The tasks –
1. Transcribe everything in the patch message from "Re: [PATCH v2" down to "with write back cache.".
2. Name each bracketed navigation link that appears near the top of the patch message.

Re: [PATCH v2 2/2] md/r5cache: enable chunk_aligned_read with write back cache

[Date Prev][Date Next][Thread Prev][Thread Next][Date Index][Thread Index]

 



On Tue, Jan 10, 2017 at 05:42:51PM -0800, Song Liu wrote:
> Chunk aligned read significantly reduces CPU usage of raid456.
> However, it is not safe to fully bypass the write back cache.
> This patch enables chunk aligned read with write back cache.
> 
> For chunk aligned read, we track stripes in write back cache at
> a bigger granularity, "big_stripe". Each chunk may contain more
> than one stripe (for example, a 256kB chunk contains 64 4kB-page,
> so this chunk contain 64 stripes). For chunk_aligned_read, these
> stripes are grouped into one big_stripe, so we only need one lookup
> for the whole chunk.
> 
> For each big_stripe, struct big_stripe_info tracks how many stripes
> of this big_stripe are in the write back cache. We count how many
> stripes of this big_stripe are in the write back cache. These
> counters are tracked in a radix tree (big_stripe_tree).

Record extracts –
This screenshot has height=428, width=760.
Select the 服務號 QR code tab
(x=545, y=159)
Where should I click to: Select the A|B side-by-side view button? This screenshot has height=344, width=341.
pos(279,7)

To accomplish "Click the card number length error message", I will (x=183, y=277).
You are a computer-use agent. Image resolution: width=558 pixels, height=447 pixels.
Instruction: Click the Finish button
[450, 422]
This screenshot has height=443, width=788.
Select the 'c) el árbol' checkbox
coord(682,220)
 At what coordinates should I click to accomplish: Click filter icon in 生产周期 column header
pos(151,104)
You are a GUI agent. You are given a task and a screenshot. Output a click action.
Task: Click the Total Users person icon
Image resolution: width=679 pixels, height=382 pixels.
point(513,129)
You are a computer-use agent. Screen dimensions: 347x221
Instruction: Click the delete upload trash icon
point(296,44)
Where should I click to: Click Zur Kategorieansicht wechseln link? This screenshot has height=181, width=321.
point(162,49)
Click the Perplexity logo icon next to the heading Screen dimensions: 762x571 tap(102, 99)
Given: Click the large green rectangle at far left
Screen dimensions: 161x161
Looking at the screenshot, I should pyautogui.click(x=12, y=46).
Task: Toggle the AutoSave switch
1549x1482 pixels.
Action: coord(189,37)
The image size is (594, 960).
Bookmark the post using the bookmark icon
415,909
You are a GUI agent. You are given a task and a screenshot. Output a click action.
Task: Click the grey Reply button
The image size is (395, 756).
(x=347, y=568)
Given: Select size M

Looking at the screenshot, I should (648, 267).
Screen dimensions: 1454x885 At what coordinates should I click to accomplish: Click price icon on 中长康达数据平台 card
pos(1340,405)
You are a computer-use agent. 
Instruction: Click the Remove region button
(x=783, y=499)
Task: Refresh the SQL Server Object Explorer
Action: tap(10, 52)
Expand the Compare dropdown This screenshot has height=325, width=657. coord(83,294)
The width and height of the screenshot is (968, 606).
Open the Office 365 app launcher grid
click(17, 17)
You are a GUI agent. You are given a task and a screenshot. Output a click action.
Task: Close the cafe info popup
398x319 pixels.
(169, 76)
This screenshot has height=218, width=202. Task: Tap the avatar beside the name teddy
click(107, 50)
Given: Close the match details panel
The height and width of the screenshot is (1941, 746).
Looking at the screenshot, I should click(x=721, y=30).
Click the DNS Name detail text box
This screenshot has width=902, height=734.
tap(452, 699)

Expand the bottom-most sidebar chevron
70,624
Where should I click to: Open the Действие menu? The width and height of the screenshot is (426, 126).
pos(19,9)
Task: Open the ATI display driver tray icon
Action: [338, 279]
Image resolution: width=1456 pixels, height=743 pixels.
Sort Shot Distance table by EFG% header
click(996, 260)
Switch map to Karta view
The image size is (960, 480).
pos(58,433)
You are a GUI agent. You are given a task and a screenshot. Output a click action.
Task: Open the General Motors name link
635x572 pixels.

Solutions to the exercise –
1.
Re: [PATCH v2 2/2] md/r5cache: enable chunk_aligned_read with write back cache

[Date Prev][Date Next][Thread Prev][Thread Next][Date Index][Thread Index]

 



On Tue, Jan 10, 2017 at 05:42:51PM -0800, Song Liu wrote:
> Chunk aligned read significantly reduces CPU usage of raid456.
> However, it is not safe to fully bypass the write back cache.
> This patch enables chunk aligned read with write back cache.

2.
- Date Prev
- Date Next
- Thread Prev
- Thread Next
- Date Index
- Thread Index